Gaziantep, Turkey’s southeast province, was
until recently best known for its highly developed industrial areas, pistachio
nuts and baklava.
Forty-five kilometers away from Gaziantep close
to the town of Nizip on the Euphrates is the tiny village of Belkis, whose
inhabitants carefully tender their groves of pistachio trees. The nuts are their
sole source of income. Yet not all wealth can be measured in currency, and the
villagers' real asset is the magnificent ruins of the ancient city of Zeugma,
which has stayed buried beneath the pistachio groves for nearly two thousand
years. Belkis/Zeugma is considered to be among the four most important settlement areas
under the reign of the Kingdom of Commanage.

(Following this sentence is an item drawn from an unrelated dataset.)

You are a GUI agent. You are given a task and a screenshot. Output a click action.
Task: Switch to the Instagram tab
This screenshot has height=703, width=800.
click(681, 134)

In the Hellenistic Era the city was called
“Seleukeia of Euphrates”. The ancient city of Zeugma, originally, was
founded by Selevkos Nikador, one of the generals of the Alexander the Great, in
300 B.C. At that time the city was named after the general and called “
Selevkaya Euphrates.” And the population in the city was approximately 80 000.
In 64 B.C. Zeugma was conquered and ruled by Roman Empire and with this shift
the name of the city was changed into Zeugma to mean “bridge-passage.”

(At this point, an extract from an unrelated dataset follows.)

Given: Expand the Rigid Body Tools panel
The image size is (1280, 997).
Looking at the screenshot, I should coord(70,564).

During the Roman rule, the city became one of
the attractions in the region, due to its commercial potential originating from
geo-strategic location. Because, the Zeugma city was on the silkroad connecting
Antioch to China with a quay on the river Euphrates. In 256 A.D.
Zeugma experienced an invasion and it was
fully destroyed by the Sassanian King, Sapur I. The invasion was so dramatic
that Zeugma was not able to recover and thrive for a long time. To make the
situation even worse, a violent earthquake hit the city and buried it beneath
rubble. Indeed, the city never gained the prosperity once achieved during the
Roman rule. In the 4th Century A.D. Zeugma settlement became a Late Roman territory.
During the 5th and 6th Centuries the city was ruled over by the Early Byzantine
domination. As a result of the ongoing Arab raids the city was abandoned ance
again. Later on, in the 10th and 12th centuries a small Abbassi residence
settled in Zeugma. Finally a village called “Belkis” was founded in the 17th
century. Later on Belkis/Zeugma became one of the four major attractions of the
Kingdom of Commanage. During the Roman Era, troops called “Schythian Legion”
consisting of Anatolian soldiers was positioned around Zeugma. For about two
centuries the city was home to high ranking officials and officers of the Roman
Empire, who transferred their cultural understanding and sophisticated life
style into the region.
Thus the military formation acquired a Roman
character and gave rise to an artistic trend of necropolis sculpture. In this
respect, samples of beautiful art appeared in the form of steles, rock relieves,
statues and altars. This unique trend in sculpture and art made the newly
emerging Zeugma art well recognized in whole region. Zeugma became considerably
rich, owing to the liveliness created by Legion formation. At that time, there
was a wooden bridge connecting Zeugma to the city of Apemia on the other side of
Euphrates, and current excavations revealed that there was a big customs and a
considerable amount of border trade in the city.
This hypothesis is proved to be true from the
findings in the excavations carried out in “Iskele üstü.” In this site 65
000 seal imprints (in clay) called “Bulla”, were found in a place which is
believed to serve as the archives for the customs of ancient Zeugma. The seal
imprints used in sealing papyrus, parchment, moneybags and customs bales are
good indication of volume of the trade and the density of transportation and
communication network once established in the region.